Quote exactly, and only, the lines from the one with "Instruction: Check Presence" through the end of the listing.

▸ SUPPLIED MATERIAL:
=-=-=-=-=

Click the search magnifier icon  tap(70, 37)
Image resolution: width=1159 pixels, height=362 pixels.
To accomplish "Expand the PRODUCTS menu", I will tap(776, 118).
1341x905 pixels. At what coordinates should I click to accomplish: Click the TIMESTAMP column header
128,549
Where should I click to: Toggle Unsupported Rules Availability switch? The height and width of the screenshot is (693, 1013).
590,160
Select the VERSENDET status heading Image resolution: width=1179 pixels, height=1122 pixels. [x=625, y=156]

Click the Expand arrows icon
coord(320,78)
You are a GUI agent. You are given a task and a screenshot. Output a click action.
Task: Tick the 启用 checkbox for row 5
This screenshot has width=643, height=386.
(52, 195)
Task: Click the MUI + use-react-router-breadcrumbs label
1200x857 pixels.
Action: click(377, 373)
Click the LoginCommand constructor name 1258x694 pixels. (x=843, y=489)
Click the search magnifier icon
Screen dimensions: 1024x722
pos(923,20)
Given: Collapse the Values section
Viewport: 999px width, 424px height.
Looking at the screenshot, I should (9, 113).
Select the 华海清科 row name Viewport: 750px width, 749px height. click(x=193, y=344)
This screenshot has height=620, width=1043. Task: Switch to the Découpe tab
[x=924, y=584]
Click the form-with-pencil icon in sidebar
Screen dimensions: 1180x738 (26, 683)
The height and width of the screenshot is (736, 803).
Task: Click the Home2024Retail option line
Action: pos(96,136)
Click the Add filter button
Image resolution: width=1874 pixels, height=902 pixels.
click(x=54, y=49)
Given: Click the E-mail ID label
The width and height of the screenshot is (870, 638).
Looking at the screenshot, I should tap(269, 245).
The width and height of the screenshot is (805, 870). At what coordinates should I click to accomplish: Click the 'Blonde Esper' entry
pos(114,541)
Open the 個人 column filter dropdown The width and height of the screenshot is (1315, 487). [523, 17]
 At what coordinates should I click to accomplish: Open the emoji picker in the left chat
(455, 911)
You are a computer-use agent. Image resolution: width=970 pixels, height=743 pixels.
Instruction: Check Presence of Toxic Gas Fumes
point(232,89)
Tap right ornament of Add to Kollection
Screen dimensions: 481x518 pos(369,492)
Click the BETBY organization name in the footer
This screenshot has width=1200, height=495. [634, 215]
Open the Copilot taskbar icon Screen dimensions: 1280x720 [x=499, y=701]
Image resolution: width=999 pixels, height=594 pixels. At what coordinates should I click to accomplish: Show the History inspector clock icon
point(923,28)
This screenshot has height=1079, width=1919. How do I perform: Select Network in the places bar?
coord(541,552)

=-=-=-=-=

▸ OUTPUT FOR THIS EXERCISE:
Instruction: Check Presence of Toxic Gas Fumes
point(232,89)
Tap right ornament of Add to Kollection
Screen dimensions: 481x518 pos(369,492)
Click the BETBY organization name in the footer
This screenshot has width=1200, height=495. [634, 215]
Open the Copilot taskbar icon Screen dimensions: 1280x720 [x=499, y=701]
Image resolution: width=999 pixels, height=594 pixels. At what coordinates should I click to accomplish: Show the History inspector clock icon
point(923,28)
This screenshot has height=1079, width=1919. How do I perform: Select Network in the places bar?
coord(541,552)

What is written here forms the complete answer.